Personal information
- Born: May 2, 2000 (age 26) Baldwin Park, California, U.S.
- Listed height: 6 ft 0 in (1.83 m)
- Listed weight: 195 lb (88 kg)

Career information
- High school: Rancho Cucamonga (Rancho Cucamonga, California)
- College: San Diego State (2017–2020)
- NFL draft: 2021: 4th round, 108th overall pick

Career history
- Atlanta Falcons (2021–2022); Indianapolis Colts (2023)*; Arizona Cardinals (2024); Indianapolis Colts (2024); Arizona Cardinals (2024–2025); Atlanta Falcons (2026)*;
- * Offseason or practice squad member only

Career NFL statistics as of 2025
- Total tackles: 94
- Sacks: 1
- Pass deflections: 6
- Forced fumbles: 1
- Fumble recoveries: 1
- Stats at Pro Football Reference

= Darren Hall (American football) =

American football player (born 2000)

Darren Reginald Hall (born May 2, 2000) is an American professional football cornerback. He played college football for the San Diego State Aztecs.

==College career==
Hall attended and played college football at San Diego State from 2017 to 2020.

==Professional career==

Pre-draft measurables
| Height | Weight | Arm length | Hand span | Wingspan | 40-yard dash | 10-yard split | 20-yard split | 20-yard shuttle | Three-cone drill | Vertical jump | Broad jump | Bench press |
| 5 ft 11+1⁄4 in (1.81 m) | 188 lb (85 kg) | 30+5⁄8 in (0.78 m) | 8+7⁄8 in (0.23 m) | 6 ft 0+7⁄8 in (1.85 m) | 4.41 s | 1.58 s | 2.62 s | 4.22 s | 7.12 s | 38.5 in (0.98 m) | 11 ft 0 in (3.35 m) | 16 reps |
All values from Pro Day

===Atlanta Falcons (first stint)===
Hall was selected by the Atlanta Falcons in the fourth round, 108th overall, of the 2021 NFL draft.

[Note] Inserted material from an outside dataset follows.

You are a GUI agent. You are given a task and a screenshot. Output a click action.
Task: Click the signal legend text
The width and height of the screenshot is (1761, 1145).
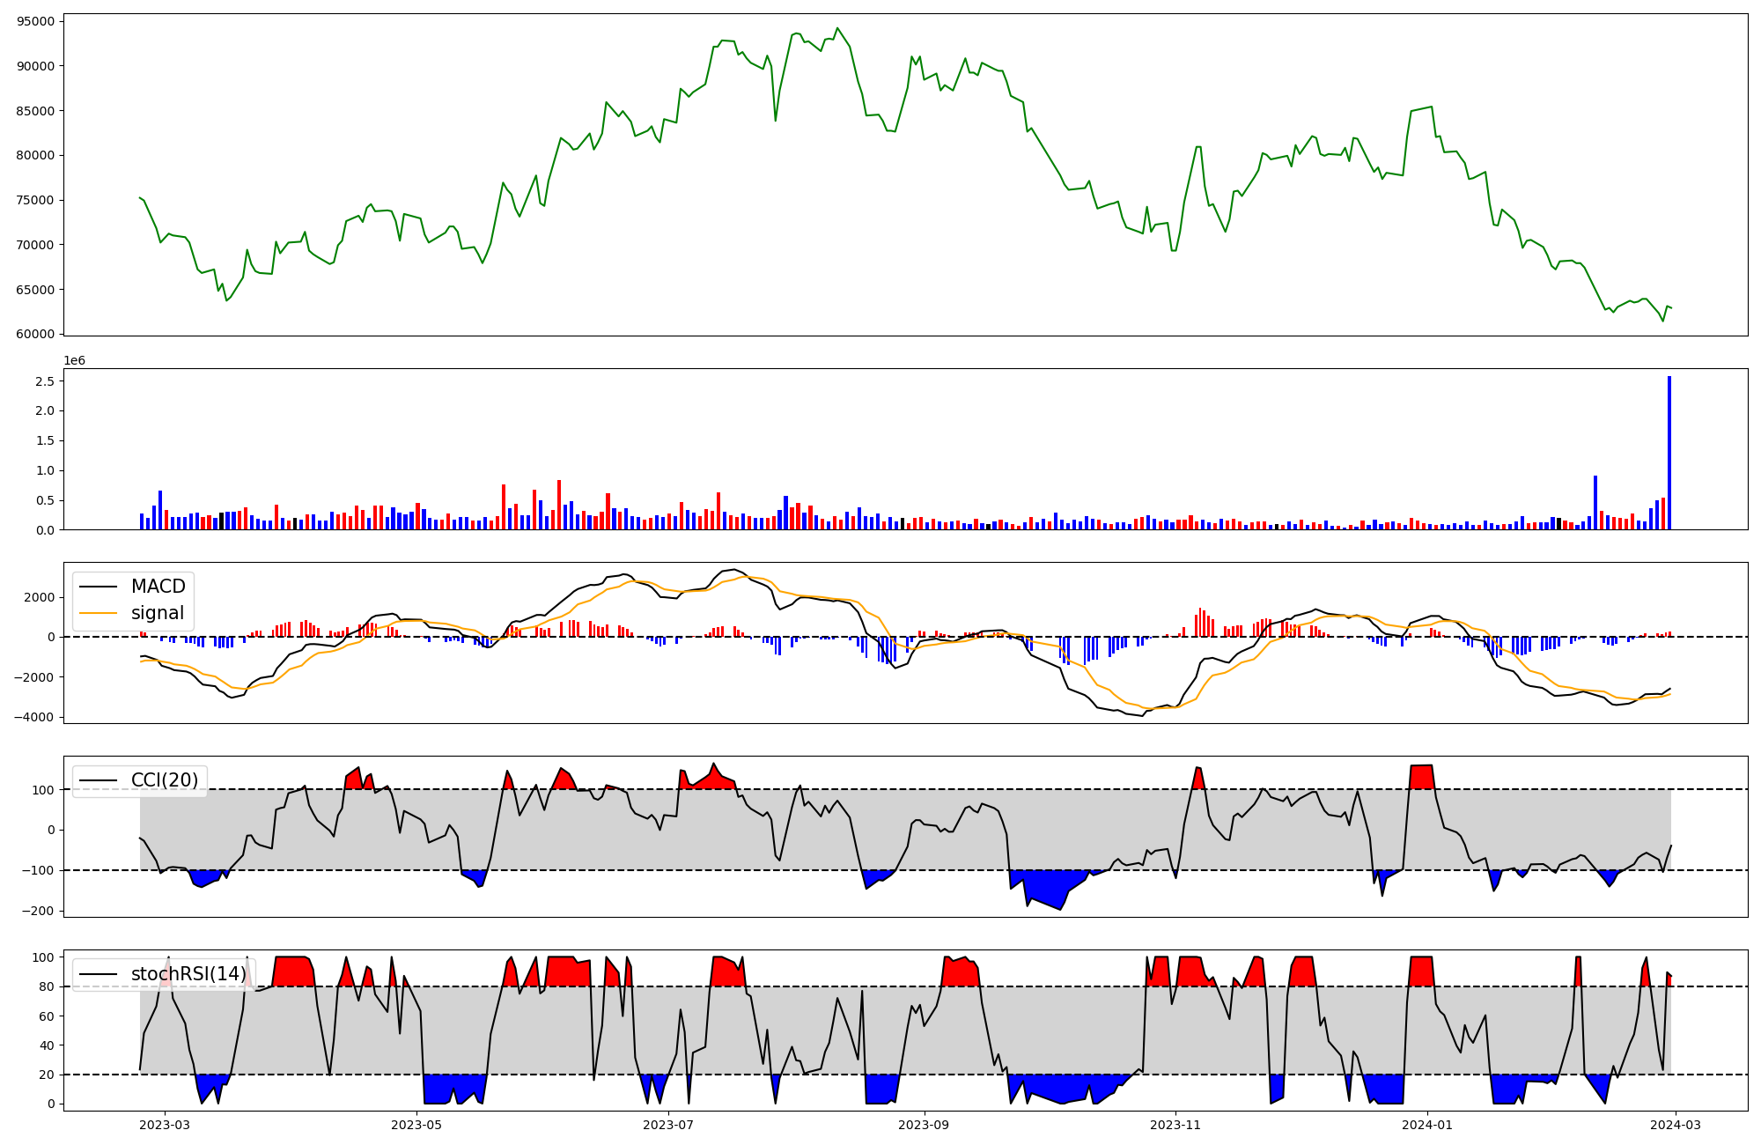pyautogui.click(x=158, y=613)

He signed his four-year rookie contract with Atlanta on June 17, 2021. He made his NFL debut in Week 3 of the 2021 season against the New York Giants. He made his first start in Week 17 against the Buffalo Bills. He appeared in 14 games as a rookie. He finished with one sack, 27 total tackles, and three passes defensed.

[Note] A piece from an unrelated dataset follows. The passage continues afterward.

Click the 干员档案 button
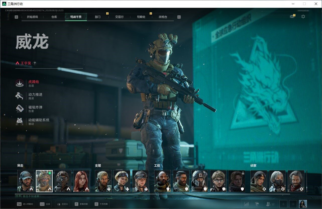The width and height of the screenshot is (322, 209). point(101,204)
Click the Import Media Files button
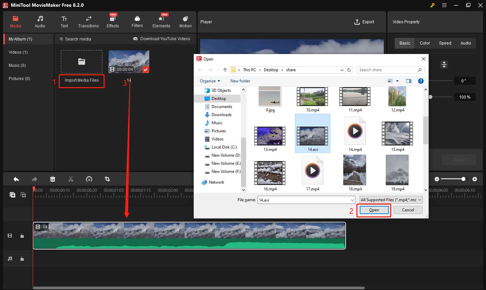486x290 pixels. (x=82, y=80)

Hall appeared in all 17 games in 2022 and started nine. He finished with 45 total tackles, three passes defensed, one forced fumble, and one fumble recovery.

On August 29, 2023, Hall was waived by the Falcons.

===Indianapolis Colts (first stint)===
On August 31, 2023, Hall was signed to the practice squad of the Indianapolis Colts. He was released on September 30, then re-signed a week later. He was not re-signed by the Colts to a reserve/future contract and thus became a free agent at the end of the season.

===Arizona Cardinals (first stint)===
On January 9, 2024, Hall signed a reserve/future contract with the Arizona Cardinals. He was waived on November 4.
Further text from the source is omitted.